Organic semiconductors typically exhibit exciton diffusion lengths on the order of tens of nanometers. Jin et al. prepared nanofibers from block polymers consisting of emissive polyfluorene cores surrounded by coronas of polyethylene glycol and polythiophene (see the Perspective by Holmes). Excitons generated in the polyfluorene cannot enter the polyethylene glycol layer and so diffuse more than 200 nm. This distance can be tuned by varying the length of the polyethylene glycol—a feature that could potentially be exploited in the development of organic devices such as photovoltaics.

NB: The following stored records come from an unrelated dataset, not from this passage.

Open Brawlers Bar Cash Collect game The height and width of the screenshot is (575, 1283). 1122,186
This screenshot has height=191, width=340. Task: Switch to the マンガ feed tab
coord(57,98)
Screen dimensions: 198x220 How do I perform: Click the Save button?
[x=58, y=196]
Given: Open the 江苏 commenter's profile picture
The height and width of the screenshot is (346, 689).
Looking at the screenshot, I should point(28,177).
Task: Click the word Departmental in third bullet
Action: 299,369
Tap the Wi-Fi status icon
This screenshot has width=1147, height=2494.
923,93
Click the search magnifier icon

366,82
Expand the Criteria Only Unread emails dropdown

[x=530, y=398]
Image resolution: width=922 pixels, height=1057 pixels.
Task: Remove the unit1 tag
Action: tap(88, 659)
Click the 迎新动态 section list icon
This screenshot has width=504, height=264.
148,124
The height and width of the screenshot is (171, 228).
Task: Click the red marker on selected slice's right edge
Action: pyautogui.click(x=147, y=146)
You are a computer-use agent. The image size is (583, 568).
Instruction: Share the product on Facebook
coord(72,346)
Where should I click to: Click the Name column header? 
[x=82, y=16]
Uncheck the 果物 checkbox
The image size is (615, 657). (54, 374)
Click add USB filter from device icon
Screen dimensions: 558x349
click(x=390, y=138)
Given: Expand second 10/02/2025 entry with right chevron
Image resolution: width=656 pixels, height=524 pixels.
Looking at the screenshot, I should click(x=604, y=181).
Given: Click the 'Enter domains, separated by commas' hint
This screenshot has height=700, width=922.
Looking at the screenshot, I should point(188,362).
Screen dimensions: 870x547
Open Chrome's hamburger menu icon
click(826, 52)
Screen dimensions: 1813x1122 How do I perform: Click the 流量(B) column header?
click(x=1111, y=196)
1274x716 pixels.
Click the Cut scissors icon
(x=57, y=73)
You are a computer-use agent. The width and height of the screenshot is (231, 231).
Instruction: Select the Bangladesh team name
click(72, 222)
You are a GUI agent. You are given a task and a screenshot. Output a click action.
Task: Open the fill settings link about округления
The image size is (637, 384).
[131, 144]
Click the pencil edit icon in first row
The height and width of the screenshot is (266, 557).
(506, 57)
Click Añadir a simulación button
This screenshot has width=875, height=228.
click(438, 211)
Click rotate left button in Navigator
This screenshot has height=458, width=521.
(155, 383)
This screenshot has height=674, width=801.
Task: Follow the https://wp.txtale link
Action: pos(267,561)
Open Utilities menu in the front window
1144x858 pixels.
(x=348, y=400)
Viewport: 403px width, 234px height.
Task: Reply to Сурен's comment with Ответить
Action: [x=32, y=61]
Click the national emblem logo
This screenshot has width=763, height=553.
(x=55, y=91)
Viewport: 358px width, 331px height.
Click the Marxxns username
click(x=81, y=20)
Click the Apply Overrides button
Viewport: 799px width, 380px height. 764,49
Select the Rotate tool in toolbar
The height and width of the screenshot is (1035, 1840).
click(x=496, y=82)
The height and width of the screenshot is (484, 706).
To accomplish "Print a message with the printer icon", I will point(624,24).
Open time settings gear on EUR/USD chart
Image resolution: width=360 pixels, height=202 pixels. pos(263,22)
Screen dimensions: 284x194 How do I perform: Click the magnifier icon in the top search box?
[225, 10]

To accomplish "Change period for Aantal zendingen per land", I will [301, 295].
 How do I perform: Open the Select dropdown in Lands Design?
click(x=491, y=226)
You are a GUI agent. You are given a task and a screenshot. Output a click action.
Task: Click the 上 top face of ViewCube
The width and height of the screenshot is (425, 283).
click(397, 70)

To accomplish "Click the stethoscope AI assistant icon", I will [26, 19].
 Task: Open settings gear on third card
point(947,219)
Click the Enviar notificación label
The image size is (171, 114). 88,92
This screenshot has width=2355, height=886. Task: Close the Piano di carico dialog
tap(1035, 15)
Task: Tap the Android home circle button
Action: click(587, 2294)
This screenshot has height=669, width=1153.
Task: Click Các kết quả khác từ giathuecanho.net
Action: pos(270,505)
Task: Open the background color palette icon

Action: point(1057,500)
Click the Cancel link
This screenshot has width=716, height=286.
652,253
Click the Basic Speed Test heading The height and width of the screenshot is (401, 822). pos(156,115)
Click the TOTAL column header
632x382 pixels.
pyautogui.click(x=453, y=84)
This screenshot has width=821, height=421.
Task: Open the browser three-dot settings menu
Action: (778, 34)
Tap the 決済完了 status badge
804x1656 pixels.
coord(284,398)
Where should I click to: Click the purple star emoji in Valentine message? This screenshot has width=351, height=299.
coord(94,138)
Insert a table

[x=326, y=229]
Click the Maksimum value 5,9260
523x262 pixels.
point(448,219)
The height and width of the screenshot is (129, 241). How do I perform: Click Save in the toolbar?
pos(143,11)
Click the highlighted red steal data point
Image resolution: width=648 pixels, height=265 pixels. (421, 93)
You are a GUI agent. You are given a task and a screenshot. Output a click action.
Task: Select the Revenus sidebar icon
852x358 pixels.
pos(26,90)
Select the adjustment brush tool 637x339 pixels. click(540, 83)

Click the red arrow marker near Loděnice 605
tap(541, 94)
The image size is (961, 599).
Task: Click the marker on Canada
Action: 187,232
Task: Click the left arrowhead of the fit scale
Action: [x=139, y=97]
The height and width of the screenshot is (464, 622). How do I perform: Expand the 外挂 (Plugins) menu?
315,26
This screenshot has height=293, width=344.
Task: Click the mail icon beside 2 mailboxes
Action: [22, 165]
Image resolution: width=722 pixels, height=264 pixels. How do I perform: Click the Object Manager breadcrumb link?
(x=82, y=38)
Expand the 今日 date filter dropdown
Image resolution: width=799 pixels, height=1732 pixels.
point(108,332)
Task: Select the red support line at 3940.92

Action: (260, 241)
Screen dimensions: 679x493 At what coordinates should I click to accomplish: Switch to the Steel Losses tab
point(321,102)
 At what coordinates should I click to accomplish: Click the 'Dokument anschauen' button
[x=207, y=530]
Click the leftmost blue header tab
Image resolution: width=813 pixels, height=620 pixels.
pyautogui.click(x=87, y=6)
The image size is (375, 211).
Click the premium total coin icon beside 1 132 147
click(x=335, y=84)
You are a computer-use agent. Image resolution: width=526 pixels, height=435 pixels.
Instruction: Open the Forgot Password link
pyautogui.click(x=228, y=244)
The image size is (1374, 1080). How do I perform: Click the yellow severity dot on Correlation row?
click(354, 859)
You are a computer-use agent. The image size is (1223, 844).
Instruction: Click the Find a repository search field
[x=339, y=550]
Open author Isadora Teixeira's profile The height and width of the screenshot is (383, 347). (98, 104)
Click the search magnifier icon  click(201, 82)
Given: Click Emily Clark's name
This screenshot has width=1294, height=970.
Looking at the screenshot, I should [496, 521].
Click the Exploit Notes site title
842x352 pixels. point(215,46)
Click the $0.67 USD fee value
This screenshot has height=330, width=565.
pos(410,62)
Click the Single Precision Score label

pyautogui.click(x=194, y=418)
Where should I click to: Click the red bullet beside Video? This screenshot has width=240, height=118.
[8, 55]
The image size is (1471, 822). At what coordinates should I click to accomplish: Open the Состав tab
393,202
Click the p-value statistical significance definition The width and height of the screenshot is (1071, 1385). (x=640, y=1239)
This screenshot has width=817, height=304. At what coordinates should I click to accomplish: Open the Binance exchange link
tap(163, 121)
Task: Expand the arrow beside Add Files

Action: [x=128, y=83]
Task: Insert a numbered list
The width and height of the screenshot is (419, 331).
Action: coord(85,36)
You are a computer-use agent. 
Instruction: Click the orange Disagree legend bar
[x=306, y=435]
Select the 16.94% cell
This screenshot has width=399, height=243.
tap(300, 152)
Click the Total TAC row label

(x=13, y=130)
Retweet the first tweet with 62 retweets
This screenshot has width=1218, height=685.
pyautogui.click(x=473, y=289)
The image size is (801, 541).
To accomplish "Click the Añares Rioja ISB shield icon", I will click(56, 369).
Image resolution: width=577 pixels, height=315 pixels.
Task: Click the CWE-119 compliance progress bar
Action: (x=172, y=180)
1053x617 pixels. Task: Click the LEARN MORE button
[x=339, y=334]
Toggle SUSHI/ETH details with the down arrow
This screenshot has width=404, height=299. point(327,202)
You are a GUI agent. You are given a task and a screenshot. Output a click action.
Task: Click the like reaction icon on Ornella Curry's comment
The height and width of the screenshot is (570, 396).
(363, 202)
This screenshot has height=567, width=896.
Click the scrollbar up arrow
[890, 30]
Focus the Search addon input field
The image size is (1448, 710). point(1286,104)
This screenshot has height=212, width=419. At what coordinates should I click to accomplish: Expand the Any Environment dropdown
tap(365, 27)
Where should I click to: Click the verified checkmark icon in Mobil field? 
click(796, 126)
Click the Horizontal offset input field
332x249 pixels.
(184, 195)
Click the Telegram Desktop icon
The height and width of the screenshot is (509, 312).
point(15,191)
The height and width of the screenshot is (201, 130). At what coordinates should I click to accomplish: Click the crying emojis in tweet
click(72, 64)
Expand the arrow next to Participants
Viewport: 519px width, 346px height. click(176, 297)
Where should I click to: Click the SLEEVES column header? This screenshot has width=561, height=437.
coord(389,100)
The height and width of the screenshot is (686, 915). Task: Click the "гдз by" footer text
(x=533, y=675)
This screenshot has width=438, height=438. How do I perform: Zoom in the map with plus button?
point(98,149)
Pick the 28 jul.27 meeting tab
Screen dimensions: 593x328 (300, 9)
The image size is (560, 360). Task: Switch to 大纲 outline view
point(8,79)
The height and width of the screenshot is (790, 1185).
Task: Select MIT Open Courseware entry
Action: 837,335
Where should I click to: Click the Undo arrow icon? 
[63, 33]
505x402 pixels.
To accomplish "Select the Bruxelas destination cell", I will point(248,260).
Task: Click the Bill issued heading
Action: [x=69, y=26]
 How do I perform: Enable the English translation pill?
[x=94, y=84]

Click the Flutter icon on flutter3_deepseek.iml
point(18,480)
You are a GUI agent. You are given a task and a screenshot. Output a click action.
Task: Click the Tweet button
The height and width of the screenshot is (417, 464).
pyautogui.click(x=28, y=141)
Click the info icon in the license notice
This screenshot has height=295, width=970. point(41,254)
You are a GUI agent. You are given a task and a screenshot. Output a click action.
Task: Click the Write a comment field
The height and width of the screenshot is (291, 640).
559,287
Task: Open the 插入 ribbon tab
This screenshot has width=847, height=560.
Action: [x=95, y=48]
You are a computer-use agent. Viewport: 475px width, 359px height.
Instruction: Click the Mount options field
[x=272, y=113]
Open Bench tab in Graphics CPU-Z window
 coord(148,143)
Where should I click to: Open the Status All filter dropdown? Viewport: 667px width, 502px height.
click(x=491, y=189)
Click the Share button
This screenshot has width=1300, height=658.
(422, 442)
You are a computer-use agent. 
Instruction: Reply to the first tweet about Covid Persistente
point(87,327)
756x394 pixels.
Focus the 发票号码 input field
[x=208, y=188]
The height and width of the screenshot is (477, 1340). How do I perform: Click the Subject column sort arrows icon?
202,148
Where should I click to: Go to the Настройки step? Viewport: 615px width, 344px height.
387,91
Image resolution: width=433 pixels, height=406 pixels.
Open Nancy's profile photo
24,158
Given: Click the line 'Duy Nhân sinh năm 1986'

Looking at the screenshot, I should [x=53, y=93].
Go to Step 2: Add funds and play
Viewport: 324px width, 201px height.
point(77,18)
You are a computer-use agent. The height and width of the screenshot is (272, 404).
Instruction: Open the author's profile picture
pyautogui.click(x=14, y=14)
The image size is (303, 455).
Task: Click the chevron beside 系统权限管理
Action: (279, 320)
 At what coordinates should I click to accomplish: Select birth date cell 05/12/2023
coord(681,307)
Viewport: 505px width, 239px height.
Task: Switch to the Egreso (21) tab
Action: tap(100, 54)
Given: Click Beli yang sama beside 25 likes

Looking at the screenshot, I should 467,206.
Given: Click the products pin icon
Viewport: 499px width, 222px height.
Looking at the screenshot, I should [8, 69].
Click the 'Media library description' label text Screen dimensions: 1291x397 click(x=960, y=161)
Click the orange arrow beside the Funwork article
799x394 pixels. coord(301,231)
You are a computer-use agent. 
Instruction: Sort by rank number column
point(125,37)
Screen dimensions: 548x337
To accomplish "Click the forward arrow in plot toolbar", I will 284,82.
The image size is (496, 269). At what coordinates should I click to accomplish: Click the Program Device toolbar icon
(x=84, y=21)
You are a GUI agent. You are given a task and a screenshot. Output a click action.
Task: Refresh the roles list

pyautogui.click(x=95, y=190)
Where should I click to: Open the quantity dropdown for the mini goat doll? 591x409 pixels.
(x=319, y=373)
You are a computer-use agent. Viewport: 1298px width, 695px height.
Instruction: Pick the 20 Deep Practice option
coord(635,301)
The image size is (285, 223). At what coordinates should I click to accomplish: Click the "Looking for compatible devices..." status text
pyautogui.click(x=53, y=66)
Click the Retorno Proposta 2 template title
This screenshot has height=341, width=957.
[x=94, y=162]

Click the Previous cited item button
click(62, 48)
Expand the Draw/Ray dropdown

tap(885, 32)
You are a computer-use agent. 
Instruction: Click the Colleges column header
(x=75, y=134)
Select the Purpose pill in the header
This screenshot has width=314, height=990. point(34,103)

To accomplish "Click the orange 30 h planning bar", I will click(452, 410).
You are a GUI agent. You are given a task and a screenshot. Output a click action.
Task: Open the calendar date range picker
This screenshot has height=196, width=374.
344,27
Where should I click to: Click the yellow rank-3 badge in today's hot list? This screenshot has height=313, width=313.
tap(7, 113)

Science, this issue p. 897; see also p. 854

Abstract

Easily processed materials with the ability to transport excitons over length scales of more than 100 nanometers are highly desirable for a range of light-harvesting and optoelectronic devices. We describe the preparation of organic semiconducting nanofibers comprising a crystalline poly(di-n-hexylfluorene) core and a solvated, segmented corona consisting of polyethylene glycol in the center and polythiophene at the ends. These nanofibers exhibit exciton transfer from the core to the lower-energy polythiophene coronas in the end blocks, which occurs in the direction of the interchain π-π stacking with very long diffusion lengths (>200 nanometers) and a large diffusion coefficient (0.5 square centimeters per second). This is made possible by the uniform exciton energetic landscape created by the well-ordered, crystalline nanofiber core.